___ Records for the task

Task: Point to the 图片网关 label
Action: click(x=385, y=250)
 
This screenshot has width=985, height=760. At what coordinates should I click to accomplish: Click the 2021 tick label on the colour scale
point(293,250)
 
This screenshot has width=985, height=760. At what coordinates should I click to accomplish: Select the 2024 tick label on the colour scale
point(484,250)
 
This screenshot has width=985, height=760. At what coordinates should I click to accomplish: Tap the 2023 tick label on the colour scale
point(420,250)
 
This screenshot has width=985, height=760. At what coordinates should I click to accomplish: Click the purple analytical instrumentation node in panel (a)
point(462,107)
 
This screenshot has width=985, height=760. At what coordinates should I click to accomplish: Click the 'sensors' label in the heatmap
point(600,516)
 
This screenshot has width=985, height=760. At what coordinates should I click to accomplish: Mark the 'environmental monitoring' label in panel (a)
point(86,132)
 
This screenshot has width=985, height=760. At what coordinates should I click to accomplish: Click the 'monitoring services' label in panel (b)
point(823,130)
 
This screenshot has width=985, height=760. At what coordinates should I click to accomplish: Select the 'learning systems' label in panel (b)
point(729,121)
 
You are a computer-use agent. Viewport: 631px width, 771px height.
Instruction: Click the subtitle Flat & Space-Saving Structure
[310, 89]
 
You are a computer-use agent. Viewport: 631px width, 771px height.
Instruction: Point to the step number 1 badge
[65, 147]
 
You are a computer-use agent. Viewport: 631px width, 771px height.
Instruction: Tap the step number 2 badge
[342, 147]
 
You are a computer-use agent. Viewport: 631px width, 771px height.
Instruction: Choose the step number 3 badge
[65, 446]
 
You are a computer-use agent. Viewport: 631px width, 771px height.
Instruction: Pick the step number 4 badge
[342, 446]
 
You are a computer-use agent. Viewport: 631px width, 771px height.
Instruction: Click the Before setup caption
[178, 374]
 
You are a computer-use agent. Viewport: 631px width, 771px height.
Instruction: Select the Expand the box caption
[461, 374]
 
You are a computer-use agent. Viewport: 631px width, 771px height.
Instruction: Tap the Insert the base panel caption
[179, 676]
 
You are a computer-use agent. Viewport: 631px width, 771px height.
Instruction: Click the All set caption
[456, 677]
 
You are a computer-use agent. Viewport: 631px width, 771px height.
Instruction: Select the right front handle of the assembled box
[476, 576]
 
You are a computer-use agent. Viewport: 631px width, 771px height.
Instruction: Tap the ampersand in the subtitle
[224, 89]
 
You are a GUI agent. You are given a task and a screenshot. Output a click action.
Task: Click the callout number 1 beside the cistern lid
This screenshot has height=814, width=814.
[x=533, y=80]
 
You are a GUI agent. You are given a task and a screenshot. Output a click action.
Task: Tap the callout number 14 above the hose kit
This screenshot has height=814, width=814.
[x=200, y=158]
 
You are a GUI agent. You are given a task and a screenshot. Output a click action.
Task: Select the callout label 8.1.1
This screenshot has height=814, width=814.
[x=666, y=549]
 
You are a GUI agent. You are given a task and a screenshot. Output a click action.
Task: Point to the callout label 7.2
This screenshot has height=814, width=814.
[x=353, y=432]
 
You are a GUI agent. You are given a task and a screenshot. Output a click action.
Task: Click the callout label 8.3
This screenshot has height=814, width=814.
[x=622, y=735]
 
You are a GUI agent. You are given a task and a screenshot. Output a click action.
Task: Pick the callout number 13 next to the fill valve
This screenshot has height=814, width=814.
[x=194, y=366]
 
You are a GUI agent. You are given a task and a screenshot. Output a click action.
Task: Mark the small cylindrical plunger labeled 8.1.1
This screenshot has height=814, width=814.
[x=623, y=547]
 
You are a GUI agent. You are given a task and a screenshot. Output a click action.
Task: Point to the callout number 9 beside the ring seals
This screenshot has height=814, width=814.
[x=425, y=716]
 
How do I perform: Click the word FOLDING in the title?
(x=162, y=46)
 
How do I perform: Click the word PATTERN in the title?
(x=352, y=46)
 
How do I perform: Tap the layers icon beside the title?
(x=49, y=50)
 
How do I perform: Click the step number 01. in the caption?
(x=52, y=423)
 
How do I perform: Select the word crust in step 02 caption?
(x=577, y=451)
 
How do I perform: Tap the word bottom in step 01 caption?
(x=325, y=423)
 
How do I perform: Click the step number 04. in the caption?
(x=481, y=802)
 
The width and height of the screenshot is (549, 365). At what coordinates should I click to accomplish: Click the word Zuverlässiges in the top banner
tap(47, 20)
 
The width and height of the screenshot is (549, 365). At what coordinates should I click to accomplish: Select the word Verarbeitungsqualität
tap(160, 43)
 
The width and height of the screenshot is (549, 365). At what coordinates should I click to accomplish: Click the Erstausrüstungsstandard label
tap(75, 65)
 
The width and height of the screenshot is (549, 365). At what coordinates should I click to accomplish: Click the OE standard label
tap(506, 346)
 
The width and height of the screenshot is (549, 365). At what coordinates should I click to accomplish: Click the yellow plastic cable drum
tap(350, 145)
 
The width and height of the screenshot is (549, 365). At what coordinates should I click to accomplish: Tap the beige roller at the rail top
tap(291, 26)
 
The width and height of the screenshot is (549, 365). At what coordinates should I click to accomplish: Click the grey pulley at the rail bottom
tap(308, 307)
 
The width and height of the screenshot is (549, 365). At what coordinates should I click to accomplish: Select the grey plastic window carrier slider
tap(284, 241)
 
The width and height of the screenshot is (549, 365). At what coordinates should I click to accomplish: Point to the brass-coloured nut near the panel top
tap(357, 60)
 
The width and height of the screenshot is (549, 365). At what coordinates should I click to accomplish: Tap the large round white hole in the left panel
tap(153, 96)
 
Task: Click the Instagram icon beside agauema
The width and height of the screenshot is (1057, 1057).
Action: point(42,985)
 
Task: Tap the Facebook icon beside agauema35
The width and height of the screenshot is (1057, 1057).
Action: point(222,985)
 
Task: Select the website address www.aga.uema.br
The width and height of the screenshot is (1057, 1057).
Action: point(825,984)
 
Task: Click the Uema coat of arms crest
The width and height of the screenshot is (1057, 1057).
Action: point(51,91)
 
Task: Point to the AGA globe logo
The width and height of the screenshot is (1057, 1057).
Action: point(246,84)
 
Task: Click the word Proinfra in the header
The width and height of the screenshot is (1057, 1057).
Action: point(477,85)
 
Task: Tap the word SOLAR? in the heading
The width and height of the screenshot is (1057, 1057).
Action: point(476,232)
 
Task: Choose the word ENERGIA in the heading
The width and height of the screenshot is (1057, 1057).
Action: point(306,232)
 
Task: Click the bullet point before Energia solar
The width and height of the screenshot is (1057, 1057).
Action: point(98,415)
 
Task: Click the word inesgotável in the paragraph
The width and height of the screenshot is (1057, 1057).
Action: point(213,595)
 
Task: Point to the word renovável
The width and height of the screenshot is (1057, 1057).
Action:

______

> **Problem statement**: Render every line of the items above as a Markdown table with the columns Row and Line, numbering each row and leaving out blank lines.

> **Correct answer**:
| Row | Line |
|---|---|
| 1 | Task: Point to the 图片网关 label |
| 2 | Action: click(x=385, y=250) |
| 3 | This screenshot has width=985, height=760. At what coordinates should I click to accomplish: Click the 2021 tick label on the colour scale |
| 4 | point(293,250) |
| 5 | This screenshot has width=985, height=760. At what coordinates should I click to accomplish: Select the 2024 tick label on the colour scale |
| 6 | point(484,250) |
| 7 | This screenshot has width=985, height=760. At what coordinates should I click to accomplish: Tap the 2023 tick label on the colour scale |
| 8 | point(420,250) |
| 9 | This screenshot has width=985, height=760. At what coordinates should I click to accomplish: Click the purple analytical instrumentation node in panel (a) |
| 10 | point(462,107) |
| 11 | This screenshot has width=985, height=760. At what coordinates should I click to accomplish: Click the 'sensors' label in the heatmap |
| 12 | point(600,516) |
| 13 | This screenshot has width=985, height=760. At what coordinates should I click to accomplish: Mark the 'environmental monitoring' label in panel (a) |
| 14 | point(86,132) |
| 15 | This screenshot has width=985, height=760. At what coordinates should I click to accomplish: Click the 'monitoring services' label in panel (b) |
| 16 | point(823,130) |
| 17 | This screenshot has width=985, height=760. At what coordinates should I click to accomplish: Select the 'learning systems' label in panel (b) |
| 18 | point(729,121) |
| 19 | You are a computer-use agent. Viewport: 631px width, 771px height. |
| 20 | Instruction: Click the subtitle Flat & Space-Saving Structure |
| 21 | [310, 89] |
| 22 | You are a computer-use agent. Viewport: 631px width, 771px height. |
| 23 | Instruction: Point to the step number 1 badge |
| 24 | [65, 147] |
| 25 | You are a computer-use agent. Viewport: 631px width, 771px height. |
| 26 | Instruction: Tap the step number 2 badge |
| 27 | [342, 147] |
| 28 | You are a computer-use agent. Viewport: 631px width, 771px height. |
| 29 | Instruction: Choose the step number 3 badge |
| 30 | [65, 446] |
| 31 | You are a computer-use agent. Viewport: 631px width, 771px height. |
| 32 | Instruction: Pick the step number 4 badge |
| 33 | [342, 446] |
| 34 | You are a computer-use agent. Viewport: 631px width, 771px height. |
| 35 | Instruction: Click the Before setup caption |
| 36 | [178, 374] |
| 37 | You are a computer-use agent. Viewport: 631px width, 771px height. |
| 38 | Instruction: Select the Expand the box caption |
| 39 | [461, 374] |
| 40 | You are a computer-use agent. Viewport: 631px width, 771px height. |
| 41 | Instruction: Tap the Insert the base panel caption |
| 42 | [179, 676] |
| 43 | You are a computer-use agent. Viewport: 631px width, 771px height. |
| 44 | Instruction: Click the All set caption |
| 45 | [456, 677] |
| 46 | You are a computer-use agent. Viewport: 631px width, 771px height. |
| 47 | Instruction: Select the right front handle of the assembled box |
| 48 | [476, 576] |
| 49 | You are a computer-use agent. Viewport: 631px width, 771px height. |
| 50 | Instruction: Tap the ampersand in the subtitle |
| 51 | [224, 89] |
| 52 | You are a GUI agent. You are given a task and a screenshot. Output a click action. |
| 53 | Task: Click the callout number 1 beside the cistern lid |
| 54 | This screenshot has height=814, width=814. |
| 55 | [x=533, y=80] |
| 56 | You are a GUI agent. You are given a task and a screenshot. Output a click action. |
| 57 | Task: Tap the callout number 14 above the hose kit |
| 58 | This screenshot has height=814, width=814. |
| 59 | [x=200, y=158] |
| 60 | You are a GUI agent. You are given a task and a screenshot. Output a click action. |
| 61 | Task: Select the callout label 8.1.1 |
| 62 | This screenshot has height=814, width=814. |
| 63 | [x=666, y=549] |
| 64 | You are a GUI agent. You are given a task and a screenshot. Output a click action. |
| 65 | Task: Point to the callout label 7.2 |
| 66 | This screenshot has height=814, width=814. |
| 67 | [x=353, y=432] |
| 68 | You are a GUI agent. You are given a task and a screenshot. Output a click action. |
| 69 | Task: Click the callout label 8.3 |
| 70 | This screenshot has height=814, width=814. |
| 71 | [x=622, y=735] |
| 72 | You are a GUI agent. You are given a task and a screenshot. Output a click action. |
| 73 | Task: Pick the callout number 13 next to the fill valve |
| 74 | This screenshot has height=814, width=814. |
| 75 | [x=194, y=366] |
| 76 | You are a GUI agent. You are given a task and a screenshot. Output a click action. |
| 77 | Task: Mark the small cylindrical plunger labeled 8.1.1 |
| 78 | This screenshot has height=814, width=814. |
| 79 | [x=623, y=547] |
| 80 | You are a GUI agent. You are given a task and a screenshot. Output a click action. |
| 81 | Task: Point to the callout number 9 beside the ring seals |
| 82 | This screenshot has height=814, width=814. |
| 83 | [x=425, y=716] |
| 84 | How do I perform: Click the word FOLDING in the title? |
| 85 | (x=162, y=46) |
| 86 | How do I perform: Click the word PATTERN in the title? |
| 87 | (x=352, y=46) |
| 88 | How do I perform: Tap the layers icon beside the title? |
| 89 | (x=49, y=50) |
| 90 | How do I perform: Click the step number 01. in the caption? |
| 91 | (x=52, y=423) |
| 92 | How do I perform: Select the word crust in step 02 caption? |
| 93 | (x=577, y=451) |
| 94 | How do I perform: Tap the word bottom in step 01 caption? |
| 95 | (x=325, y=423) |
| 96 | How do I perform: Click the step number 04. in the caption? |
| 97 | (x=481, y=802) |
| 98 | The width and height of the screenshot is (549, 365). At what coordinates should I click to accomplish: Click the word Zuverlässiges in the top banner |
| 99 | tap(47, 20) |
| 100 | The width and height of the screenshot is (549, 365). At what coordinates should I click to accomplish: Select the word Verarbeitungsqualität |
| 101 | tap(160, 43) |
| 102 | The width and height of the screenshot is (549, 365). At what coordinates should I click to accomplish: Click the Erstausrüstungsstandard label |
| 103 | tap(75, 65) |
| 104 | The width and height of the screenshot is (549, 365). At what coordinates should I click to accomplish: Click the OE standard label |
| 105 | tap(506, 346) |
| 106 | The width and height of the screenshot is (549, 365). At what coordinates should I click to accomplish: Click the yellow plastic cable drum |
| 107 | tap(350, 145) |
| 108 | The width and height of the screenshot is (549, 365). At what coordinates should I click to accomplish: Tap the beige roller at the rail top |
| 109 | tap(291, 26) |
| 110 | The width and height of the screenshot is (549, 365). At what coordinates should I click to accomplish: Click the grey pulley at the rail bottom |
| 111 | tap(308, 307) |
| 112 | The width and height of the screenshot is (549, 365). At what coordinates should I click to accomplish: Select the grey plastic window carrier slider |
| 113 | tap(284, 241) |
| 114 | The width and height of the screenshot is (549, 365). At what coordinates should I click to accomplish: Point to the brass-coloured nut near the panel top |
| 115 | tap(357, 60) |
| 116 | The width and height of the screenshot is (549, 365). At what coordinates should I click to accomplish: Tap the large round white hole in the left panel |
| 117 | tap(153, 96) |
| 118 | Task: Click the Instagram icon beside agauema |
| 119 | The width and height of the screenshot is (1057, 1057). |
| 120 | Action: point(42,985) |
| 121 | Task: Tap the Facebook icon beside agauema35 |
| 122 | The width and height of the screenshot is (1057, 1057). |
| 123 | Action: point(222,985) |
| 124 | Task: Select the website address www.aga.uema.br |
| 125 | The width and height of the screenshot is (1057, 1057). |
| 126 | Action: point(825,984) |
| 127 | Task: Click the Uema coat of arms crest |
| 128 | The width and height of the screenshot is (1057, 1057). |
| 129 | Action: point(51,91) |
| 130 | Task: Point to the AGA globe logo |
| 131 | The width and height of the screenshot is (1057, 1057). |
| 132 | Action: point(246,84) |
| 133 | Task: Click the word Proinfra in the header |
| 134 | The width and height of the screenshot is (1057, 1057). |
| 135 | Action: point(477,85) |
| 136 | Task: Tap the word SOLAR? in the heading |
| 137 | The width and height of the screenshot is (1057, 1057). |
| 138 | Action: point(476,232) |
| 139 | Task: Choose the word ENERGIA in the heading |
| 140 | The width and height of the screenshot is (1057, 1057). |
| 141 | Action: point(306,232) |
| 142 | Task: Click the bullet point before Energia solar |
| 143 | The width and height of the screenshot is (1057, 1057). |
| 144 | Action: point(98,415) |
| 145 | Task: Click the word inesgotável in the paragraph |
| 146 | The width and height of the screenshot is (1057, 1057). |
| 147 | Action: point(213,595) |
| 148 | Task: Point to the word renovável |
| 149 | The width and height of the screenshot is (1057, 1057). |
| 150 | Action: |